Although it has taken some time to reach China, the liberalisation of motor insurance has become the standard way vehicles are insured across the globe. It means that the pricing structure is changed so that risks are reflected, and rates are differentiated for both good and bad. It makes premiums fairer for drivers, as there are more factors to be taken into account when generating a rating. It also creates a much healthier market with better competition which means companies need to improve their services, expand their product ranges and provide competitive motor insurance prices to stay in the market.
An in-Depth Explanation
Like other countries, motor insurance products were previously dictated by the motor tariff, which had been in effect unreviewed since about 1978. This now means individual insurance companies are free to set the pricing structure and use various risk factors and market competition to determine coverage terms and conditions of a motor insurance policy, making it a lot fairer. The pricing and product structure is no longer set and standardised so that customers will find different deals available across other insurers. It also rewards good risk drivers by offering lower premiums and differentiates the fact that there are good and bad risks rather than lumping it all into one.

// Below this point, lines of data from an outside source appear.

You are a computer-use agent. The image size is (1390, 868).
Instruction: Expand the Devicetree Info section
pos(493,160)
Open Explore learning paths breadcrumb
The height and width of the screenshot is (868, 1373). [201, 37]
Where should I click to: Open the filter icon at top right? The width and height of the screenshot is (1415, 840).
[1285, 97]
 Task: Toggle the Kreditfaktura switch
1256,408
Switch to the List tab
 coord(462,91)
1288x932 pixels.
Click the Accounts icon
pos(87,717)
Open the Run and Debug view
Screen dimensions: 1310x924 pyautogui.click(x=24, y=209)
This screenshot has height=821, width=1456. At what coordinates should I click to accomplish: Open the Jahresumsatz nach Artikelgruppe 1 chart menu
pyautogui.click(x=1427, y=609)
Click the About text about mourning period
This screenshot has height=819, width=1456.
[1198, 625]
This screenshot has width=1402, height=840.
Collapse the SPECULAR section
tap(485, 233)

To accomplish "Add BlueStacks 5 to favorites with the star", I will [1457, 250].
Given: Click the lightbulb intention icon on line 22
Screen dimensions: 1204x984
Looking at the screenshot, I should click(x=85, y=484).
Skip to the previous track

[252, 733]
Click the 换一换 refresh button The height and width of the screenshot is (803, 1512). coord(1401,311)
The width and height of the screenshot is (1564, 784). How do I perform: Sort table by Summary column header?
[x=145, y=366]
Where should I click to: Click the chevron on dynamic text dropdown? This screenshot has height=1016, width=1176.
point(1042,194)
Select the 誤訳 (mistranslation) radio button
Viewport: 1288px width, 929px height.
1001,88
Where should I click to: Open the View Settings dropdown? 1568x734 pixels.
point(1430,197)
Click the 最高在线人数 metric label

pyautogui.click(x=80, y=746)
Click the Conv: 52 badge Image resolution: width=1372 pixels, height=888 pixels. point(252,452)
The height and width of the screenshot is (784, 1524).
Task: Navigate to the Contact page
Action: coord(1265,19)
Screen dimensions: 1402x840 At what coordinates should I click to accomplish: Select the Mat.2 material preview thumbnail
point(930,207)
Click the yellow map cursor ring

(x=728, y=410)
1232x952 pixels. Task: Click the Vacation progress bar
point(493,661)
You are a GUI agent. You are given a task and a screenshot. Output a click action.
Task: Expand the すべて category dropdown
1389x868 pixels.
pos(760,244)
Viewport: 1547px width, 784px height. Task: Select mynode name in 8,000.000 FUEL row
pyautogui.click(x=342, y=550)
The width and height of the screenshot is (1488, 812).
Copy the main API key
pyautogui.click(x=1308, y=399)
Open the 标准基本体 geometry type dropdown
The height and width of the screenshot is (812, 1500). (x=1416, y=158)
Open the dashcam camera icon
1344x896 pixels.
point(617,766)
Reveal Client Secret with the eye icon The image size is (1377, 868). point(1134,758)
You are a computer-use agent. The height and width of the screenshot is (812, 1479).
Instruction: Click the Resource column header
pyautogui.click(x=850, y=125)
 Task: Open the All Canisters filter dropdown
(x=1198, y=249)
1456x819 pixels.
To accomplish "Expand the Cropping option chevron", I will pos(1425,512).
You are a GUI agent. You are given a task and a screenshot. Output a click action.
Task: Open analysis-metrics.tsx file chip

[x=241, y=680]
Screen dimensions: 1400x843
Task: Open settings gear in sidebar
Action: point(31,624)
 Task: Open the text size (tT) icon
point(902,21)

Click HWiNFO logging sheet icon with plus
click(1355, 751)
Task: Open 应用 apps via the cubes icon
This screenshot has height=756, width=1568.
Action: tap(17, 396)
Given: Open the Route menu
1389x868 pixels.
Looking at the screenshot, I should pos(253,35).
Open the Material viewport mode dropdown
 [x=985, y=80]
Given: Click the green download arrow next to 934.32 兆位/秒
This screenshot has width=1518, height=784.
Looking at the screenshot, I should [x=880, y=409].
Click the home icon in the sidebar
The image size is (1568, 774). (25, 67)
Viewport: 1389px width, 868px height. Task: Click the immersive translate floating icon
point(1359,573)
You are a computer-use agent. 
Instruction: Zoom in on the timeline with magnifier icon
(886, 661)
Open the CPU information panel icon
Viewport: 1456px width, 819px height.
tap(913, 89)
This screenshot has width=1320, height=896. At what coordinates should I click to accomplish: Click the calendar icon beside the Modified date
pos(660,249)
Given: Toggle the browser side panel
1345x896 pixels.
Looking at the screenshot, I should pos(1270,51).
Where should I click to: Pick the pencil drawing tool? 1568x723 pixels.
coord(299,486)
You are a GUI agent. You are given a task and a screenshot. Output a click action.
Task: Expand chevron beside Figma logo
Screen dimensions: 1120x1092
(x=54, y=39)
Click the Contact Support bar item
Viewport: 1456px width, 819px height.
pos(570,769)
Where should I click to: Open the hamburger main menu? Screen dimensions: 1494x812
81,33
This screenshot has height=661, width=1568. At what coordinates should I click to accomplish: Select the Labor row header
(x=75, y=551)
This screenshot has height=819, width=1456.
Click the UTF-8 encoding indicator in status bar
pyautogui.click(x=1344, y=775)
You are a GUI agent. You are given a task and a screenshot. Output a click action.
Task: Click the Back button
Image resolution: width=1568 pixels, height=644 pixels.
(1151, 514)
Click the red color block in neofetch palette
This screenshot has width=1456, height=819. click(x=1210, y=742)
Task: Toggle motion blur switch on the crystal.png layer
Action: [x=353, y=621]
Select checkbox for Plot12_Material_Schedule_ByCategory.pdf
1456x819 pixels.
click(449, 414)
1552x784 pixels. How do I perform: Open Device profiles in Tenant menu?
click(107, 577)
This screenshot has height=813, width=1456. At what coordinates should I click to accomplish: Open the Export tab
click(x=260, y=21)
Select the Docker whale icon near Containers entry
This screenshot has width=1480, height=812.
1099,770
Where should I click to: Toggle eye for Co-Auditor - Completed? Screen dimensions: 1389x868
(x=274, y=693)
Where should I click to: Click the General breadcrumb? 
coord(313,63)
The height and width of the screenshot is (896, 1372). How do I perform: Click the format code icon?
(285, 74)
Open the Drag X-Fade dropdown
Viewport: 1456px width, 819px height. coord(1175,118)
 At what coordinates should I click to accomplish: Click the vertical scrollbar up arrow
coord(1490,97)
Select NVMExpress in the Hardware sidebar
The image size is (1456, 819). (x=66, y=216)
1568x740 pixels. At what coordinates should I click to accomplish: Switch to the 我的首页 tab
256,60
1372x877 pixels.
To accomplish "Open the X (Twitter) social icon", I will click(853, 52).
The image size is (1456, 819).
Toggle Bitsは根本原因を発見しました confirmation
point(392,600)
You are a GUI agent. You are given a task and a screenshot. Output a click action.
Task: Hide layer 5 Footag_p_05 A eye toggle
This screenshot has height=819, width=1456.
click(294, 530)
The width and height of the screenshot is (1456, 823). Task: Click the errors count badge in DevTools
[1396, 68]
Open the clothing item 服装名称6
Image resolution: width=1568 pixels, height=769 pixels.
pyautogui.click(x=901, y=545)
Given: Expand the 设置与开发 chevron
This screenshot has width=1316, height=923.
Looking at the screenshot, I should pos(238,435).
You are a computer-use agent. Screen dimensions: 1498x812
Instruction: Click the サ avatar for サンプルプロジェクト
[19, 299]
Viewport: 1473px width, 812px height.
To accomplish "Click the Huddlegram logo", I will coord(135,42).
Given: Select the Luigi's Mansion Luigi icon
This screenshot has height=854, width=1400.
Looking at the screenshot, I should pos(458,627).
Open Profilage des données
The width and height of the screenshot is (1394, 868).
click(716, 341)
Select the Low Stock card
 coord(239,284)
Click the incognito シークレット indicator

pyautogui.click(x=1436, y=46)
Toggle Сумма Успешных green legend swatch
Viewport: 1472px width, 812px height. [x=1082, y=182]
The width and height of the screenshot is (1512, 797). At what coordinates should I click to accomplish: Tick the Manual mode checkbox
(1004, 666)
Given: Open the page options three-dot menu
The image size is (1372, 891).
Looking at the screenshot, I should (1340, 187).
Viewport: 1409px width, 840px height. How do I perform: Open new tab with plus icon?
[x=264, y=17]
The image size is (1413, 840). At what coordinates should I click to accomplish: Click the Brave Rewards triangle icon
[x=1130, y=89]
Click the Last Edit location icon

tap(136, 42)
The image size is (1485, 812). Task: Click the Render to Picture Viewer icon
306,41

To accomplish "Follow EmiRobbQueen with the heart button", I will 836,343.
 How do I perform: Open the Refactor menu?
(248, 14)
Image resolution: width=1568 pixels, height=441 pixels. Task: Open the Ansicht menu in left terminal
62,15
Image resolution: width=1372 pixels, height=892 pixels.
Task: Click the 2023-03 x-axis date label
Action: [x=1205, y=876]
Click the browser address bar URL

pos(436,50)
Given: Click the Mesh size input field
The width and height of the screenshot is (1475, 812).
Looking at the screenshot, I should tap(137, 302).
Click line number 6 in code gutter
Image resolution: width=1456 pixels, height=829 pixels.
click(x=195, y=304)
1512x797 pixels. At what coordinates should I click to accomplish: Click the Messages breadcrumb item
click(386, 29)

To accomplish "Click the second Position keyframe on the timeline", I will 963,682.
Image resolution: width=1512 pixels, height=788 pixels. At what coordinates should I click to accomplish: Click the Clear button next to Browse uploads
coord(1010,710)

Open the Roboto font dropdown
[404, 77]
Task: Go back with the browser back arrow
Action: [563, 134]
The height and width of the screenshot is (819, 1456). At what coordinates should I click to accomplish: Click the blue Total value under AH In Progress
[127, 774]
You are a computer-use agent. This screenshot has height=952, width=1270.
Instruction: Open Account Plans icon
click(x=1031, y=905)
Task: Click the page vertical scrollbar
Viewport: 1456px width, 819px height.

Motor Insurance Premium Calculations
When it comes to how vehicle insurance premiums are calculated, the industry standard works on a pooling concept. This means a group of risks deemed to be similar in nature are pooled. With the liberalisation of motor insurance ratings in China, consumers will have access to this structure, and these similar risks will be brought together into what they deem granular pools. As a result, a price can be arrived at that more fairly represents how the risk presents. It also enables other factors to be put into the calculations to ensure that premiums are fair and representative of risk. Previously the vehicle’s age, the driver’s age, the size of the engine and the insured sum were the prominent calculating figures. all of those remain relevant with liberalisation. Still, there is more scope to further change premiums by looking at other factors. For example, the driver’s age also determines driving experience, and things like the use of a black box can assess driving behaviour. How often the vehicle is going to be used is another consideration as someone who spends their life driving differs significantly from someone who uses a car occasionally at the weekend. The safety ratings of each vehicle can also be considered, and this might be another strand of the make model and age of the car. Insurers can also take into account things like traffic offences, so quotes become much more tailored and much less generalised.
Some Trends in a Liberalised Vehicle Insurance Market
For most adult life from the age of legally driving to about 50, the trends suggest premiums generally decrease over time. This represents the driver gaining more experience on the road, with new and younger drivers, particularly those under 25, having the highest premiums and deemed the most dangerous. Assuming no claims are made regularly, the renewal of premiums should start to decrease as experience goes up alongside age. Once an adult driver reaches the age of 50, you may expect to see a marginal increase because, at that age of life, vehicles are often being used by their children who are learning to drive and, once more, putting an inexperienced driver behind the wheel. When it comes to the vehicles themselves, newer cars tend to be cheaper to insure when compared to older vehicles, and this is thought to be a reflection of increasing safety precautions and better build techniques from the manufacturers. Regular commuters or those who spend many hours on the road would invariably see higher premiums than those who only use the car occasionally.
Better for the Consumer
Liberalisation of motor insurance ratings is, therefore, a positive thing for the consumer. That will be more insurance companies offering different products, and consumers should take the time to compare what is being provided carefully. You mustn’t just look at the price but consider what is being offered in terms of protection and the full policy conditions. It should then become easier to find something that meets your needs. It is also worth looking at the insurance company’s reputation and how they handle claims and customer service before deciding where to buy your insurance.
But the fact that there will be a much more comprehensive range of insurance products on offer means you can more closely find something that matches your need and not end up paying over the odds because you have been lumped in with bad risk drivers when, in fact, you are the opposite. As previously mentioned, telematics or black boxes can be fitted to cars which provide vital information to calculate insurance premiums accurately. For example, the technology can determine how far and how often the vehicle is being used and the driver’s behaviour, meaning that drivers and those who use their vehicle less will enjoy lower premiums than others.
All of this means that consumers can positively influence the premiums they are offered with features such as anti-theft devices, choosing cars that attract lower premiums, making use of telematics, and ensuring that the vehicle is always left in a secure parking facility when they are not able to use it.